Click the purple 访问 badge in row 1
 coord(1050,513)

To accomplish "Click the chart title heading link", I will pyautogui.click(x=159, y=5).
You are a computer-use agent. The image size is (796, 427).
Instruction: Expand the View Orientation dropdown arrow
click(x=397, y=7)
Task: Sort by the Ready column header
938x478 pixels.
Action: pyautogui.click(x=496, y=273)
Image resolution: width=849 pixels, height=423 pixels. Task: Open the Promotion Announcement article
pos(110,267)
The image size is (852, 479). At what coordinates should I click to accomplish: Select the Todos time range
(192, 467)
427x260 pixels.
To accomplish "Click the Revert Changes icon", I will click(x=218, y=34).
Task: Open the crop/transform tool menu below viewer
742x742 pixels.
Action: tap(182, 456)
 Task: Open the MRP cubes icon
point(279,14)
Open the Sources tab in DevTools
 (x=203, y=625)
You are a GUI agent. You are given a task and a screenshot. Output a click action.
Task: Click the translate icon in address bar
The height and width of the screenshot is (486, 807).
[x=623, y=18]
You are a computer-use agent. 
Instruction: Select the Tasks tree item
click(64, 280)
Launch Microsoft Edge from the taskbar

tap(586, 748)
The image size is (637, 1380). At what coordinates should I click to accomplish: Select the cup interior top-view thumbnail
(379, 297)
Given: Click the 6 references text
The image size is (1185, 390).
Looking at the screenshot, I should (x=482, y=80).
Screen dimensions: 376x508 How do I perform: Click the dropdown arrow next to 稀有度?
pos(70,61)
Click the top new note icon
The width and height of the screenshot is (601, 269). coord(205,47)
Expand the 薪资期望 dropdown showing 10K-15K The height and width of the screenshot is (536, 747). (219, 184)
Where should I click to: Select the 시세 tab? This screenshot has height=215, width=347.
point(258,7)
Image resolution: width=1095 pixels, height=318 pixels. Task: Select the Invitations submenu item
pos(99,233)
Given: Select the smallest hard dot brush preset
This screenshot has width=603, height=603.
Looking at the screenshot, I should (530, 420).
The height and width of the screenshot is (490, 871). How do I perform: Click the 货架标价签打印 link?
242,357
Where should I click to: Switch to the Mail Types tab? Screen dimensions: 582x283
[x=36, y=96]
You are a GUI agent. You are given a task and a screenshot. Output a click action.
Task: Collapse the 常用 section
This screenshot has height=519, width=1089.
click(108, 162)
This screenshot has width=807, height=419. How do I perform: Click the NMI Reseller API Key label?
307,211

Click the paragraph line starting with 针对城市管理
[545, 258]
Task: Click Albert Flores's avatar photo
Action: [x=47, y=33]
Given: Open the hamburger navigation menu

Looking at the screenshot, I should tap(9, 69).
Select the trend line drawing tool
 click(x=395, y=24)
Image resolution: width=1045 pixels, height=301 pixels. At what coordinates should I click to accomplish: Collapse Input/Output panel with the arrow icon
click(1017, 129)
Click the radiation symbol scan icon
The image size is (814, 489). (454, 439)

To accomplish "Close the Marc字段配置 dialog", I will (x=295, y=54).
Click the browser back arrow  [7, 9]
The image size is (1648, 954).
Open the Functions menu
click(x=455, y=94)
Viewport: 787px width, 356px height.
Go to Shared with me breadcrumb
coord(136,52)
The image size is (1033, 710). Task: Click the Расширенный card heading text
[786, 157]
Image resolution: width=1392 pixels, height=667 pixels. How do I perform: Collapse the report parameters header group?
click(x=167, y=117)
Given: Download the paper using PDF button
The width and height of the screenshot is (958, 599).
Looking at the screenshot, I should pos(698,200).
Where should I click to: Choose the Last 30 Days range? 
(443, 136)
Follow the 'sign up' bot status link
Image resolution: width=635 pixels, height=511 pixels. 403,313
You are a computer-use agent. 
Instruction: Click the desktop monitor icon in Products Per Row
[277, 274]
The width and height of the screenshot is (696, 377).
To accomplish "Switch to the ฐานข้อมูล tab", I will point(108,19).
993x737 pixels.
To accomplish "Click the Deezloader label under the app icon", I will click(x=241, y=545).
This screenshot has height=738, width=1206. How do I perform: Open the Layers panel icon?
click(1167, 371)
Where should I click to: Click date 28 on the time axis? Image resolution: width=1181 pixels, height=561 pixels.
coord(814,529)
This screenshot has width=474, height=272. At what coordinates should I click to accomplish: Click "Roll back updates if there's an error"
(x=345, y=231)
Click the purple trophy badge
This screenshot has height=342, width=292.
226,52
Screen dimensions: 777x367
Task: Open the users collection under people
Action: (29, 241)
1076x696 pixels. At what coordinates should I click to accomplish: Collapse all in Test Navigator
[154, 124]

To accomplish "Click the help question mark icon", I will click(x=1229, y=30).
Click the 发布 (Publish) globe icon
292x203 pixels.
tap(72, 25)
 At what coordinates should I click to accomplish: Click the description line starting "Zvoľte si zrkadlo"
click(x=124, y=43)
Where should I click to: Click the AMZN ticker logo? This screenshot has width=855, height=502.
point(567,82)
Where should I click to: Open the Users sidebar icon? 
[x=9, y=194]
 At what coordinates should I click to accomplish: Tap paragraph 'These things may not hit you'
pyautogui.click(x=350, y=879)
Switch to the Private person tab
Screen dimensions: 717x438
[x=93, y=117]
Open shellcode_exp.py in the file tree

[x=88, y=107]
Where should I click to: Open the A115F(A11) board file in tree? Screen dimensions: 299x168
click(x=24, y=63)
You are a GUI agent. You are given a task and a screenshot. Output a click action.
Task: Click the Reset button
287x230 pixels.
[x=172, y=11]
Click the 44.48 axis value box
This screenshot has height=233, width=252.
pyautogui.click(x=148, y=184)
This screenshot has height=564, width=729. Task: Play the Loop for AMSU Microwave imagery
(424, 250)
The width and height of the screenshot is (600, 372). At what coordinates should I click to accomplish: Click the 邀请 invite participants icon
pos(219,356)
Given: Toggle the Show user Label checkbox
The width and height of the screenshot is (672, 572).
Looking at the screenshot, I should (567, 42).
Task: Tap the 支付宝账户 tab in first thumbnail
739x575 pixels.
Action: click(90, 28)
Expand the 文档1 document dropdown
────────────────────
Nothing but the full listing, copied exactly, belongs in the answer.

Click the purple 访问 badge in row 1
 coord(1050,513)

To accomplish "Click the chart title heading link", I will pyautogui.click(x=159, y=5).
You are a computer-use agent. The image size is (796, 427).
Instruction: Expand the View Orientation dropdown arrow
click(x=397, y=7)
Task: Sort by the Ready column header
938x478 pixels.
Action: pyautogui.click(x=496, y=273)
Image resolution: width=849 pixels, height=423 pixels. Task: Open the Promotion Announcement article
pos(110,267)
The image size is (852, 479). At what coordinates should I click to accomplish: Select the Todos time range
(192, 467)
427x260 pixels.
To accomplish "Click the Revert Changes icon", I will click(x=218, y=34).
Task: Open the crop/transform tool menu below viewer
742x742 pixels.
Action: tap(182, 456)
 Task: Open the MRP cubes icon
point(279,14)
Open the Sources tab in DevTools
 (x=203, y=625)
You are a GUI agent. You are given a task and a screenshot. Output a click action.
Task: Click the translate icon in address bar
The height and width of the screenshot is (486, 807).
[x=623, y=18]
You are a computer-use agent. 
Instruction: Select the Tasks tree item
click(64, 280)
Launch Microsoft Edge from the taskbar

tap(586, 748)
The image size is (637, 1380). At what coordinates should I click to accomplish: Select the cup interior top-view thumbnail
(379, 297)
Given: Click the 6 references text
The image size is (1185, 390).
Looking at the screenshot, I should (x=482, y=80).
Screen dimensions: 376x508 How do I perform: Click the dropdown arrow next to 稀有度?
pos(70,61)
Click the top new note icon
The width and height of the screenshot is (601, 269). coord(205,47)
Expand the 薪资期望 dropdown showing 10K-15K The height and width of the screenshot is (536, 747). (219, 184)
Where should I click to: Select the 시세 tab? This screenshot has height=215, width=347.
point(258,7)
Image resolution: width=1095 pixels, height=318 pixels. Task: Select the Invitations submenu item
pos(99,233)
Given: Select the smallest hard dot brush preset
This screenshot has width=603, height=603.
Looking at the screenshot, I should (530, 420).
The height and width of the screenshot is (490, 871). How do I perform: Click the 货架标价签打印 link?
242,357
Where should I click to: Switch to the Mail Types tab? Screen dimensions: 582x283
[x=36, y=96]
You are a GUI agent. You are given a task and a screenshot. Output a click action.
Task: Collapse the 常用 section
This screenshot has height=519, width=1089.
click(108, 162)
This screenshot has width=807, height=419. How do I perform: Click the NMI Reseller API Key label?
307,211

Click the paragraph line starting with 针对城市管理
[545, 258]
Task: Click Albert Flores's avatar photo
Action: [x=47, y=33]
Given: Open the hamburger navigation menu

Looking at the screenshot, I should tap(9, 69).
Select the trend line drawing tool
 click(x=395, y=24)
Image resolution: width=1045 pixels, height=301 pixels. At what coordinates should I click to accomplish: Collapse Input/Output panel with the arrow icon
click(1017, 129)
Click the radiation symbol scan icon
The image size is (814, 489). (454, 439)

To accomplish "Close the Marc字段配置 dialog", I will (x=295, y=54).
Click the browser back arrow  [7, 9]
The image size is (1648, 954).
Open the Functions menu
click(x=455, y=94)
Viewport: 787px width, 356px height.
Go to Shared with me breadcrumb
coord(136,52)
The image size is (1033, 710). Task: Click the Расширенный card heading text
[786, 157]
Image resolution: width=1392 pixels, height=667 pixels. How do I perform: Collapse the report parameters header group?
click(x=167, y=117)
Given: Download the paper using PDF button
The width and height of the screenshot is (958, 599).
Looking at the screenshot, I should pos(698,200).
Where should I click to: Choose the Last 30 Days range? 
(443, 136)
Follow the 'sign up' bot status link
Image resolution: width=635 pixels, height=511 pixels. 403,313
You are a computer-use agent. 
Instruction: Click the desktop monitor icon in Products Per Row
[277, 274]
The width and height of the screenshot is (696, 377).
To accomplish "Switch to the ฐานข้อมูล tab", I will point(108,19).
993x737 pixels.
To accomplish "Click the Deezloader label under the app icon", I will click(x=241, y=545).
This screenshot has height=738, width=1206. How do I perform: Open the Layers panel icon?
click(1167, 371)
Where should I click to: Click date 28 on the time axis? Image resolution: width=1181 pixels, height=561 pixels.
coord(814,529)
This screenshot has width=474, height=272. At what coordinates should I click to accomplish: Click "Roll back updates if there's an error"
(x=345, y=231)
Click the purple trophy badge
This screenshot has height=342, width=292.
226,52
Screen dimensions: 777x367
Task: Open the users collection under people
Action: (29, 241)
1076x696 pixels. At what coordinates should I click to accomplish: Collapse all in Test Navigator
[154, 124]

To accomplish "Click the help question mark icon", I will click(x=1229, y=30).
Click the 发布 (Publish) globe icon
292x203 pixels.
tap(72, 25)
 At what coordinates should I click to accomplish: Click the description line starting "Zvoľte si zrkadlo"
click(x=124, y=43)
Where should I click to: Click the AMZN ticker logo? This screenshot has width=855, height=502.
point(567,82)
Where should I click to: Open the Users sidebar icon? 
[x=9, y=194]
 At what coordinates should I click to accomplish: Tap paragraph 'These things may not hit you'
pyautogui.click(x=350, y=879)
Switch to the Private person tab
Screen dimensions: 717x438
[x=93, y=117]
Open shellcode_exp.py in the file tree

[x=88, y=107]
Where should I click to: Open the A115F(A11) board file in tree? Screen dimensions: 299x168
click(x=24, y=63)
You are a GUI agent. You are given a task and a screenshot. Output a click action.
Task: Click the Reset button
287x230 pixels.
[x=172, y=11]
Click the 44.48 axis value box
This screenshot has height=233, width=252.
pyautogui.click(x=148, y=184)
This screenshot has height=564, width=729. Task: Play the Loop for AMSU Microwave imagery
(424, 250)
The width and height of the screenshot is (600, 372). At what coordinates should I click to accomplish: Click the 邀请 invite participants icon
pos(219,356)
Given: Toggle the Show user Label checkbox
The width and height of the screenshot is (672, 572).
Looking at the screenshot, I should (567, 42).
Task: Tap the 支付宝账户 tab in first thumbnail
739x575 pixels.
Action: click(90, 28)
Expand the 文档1 document dropdown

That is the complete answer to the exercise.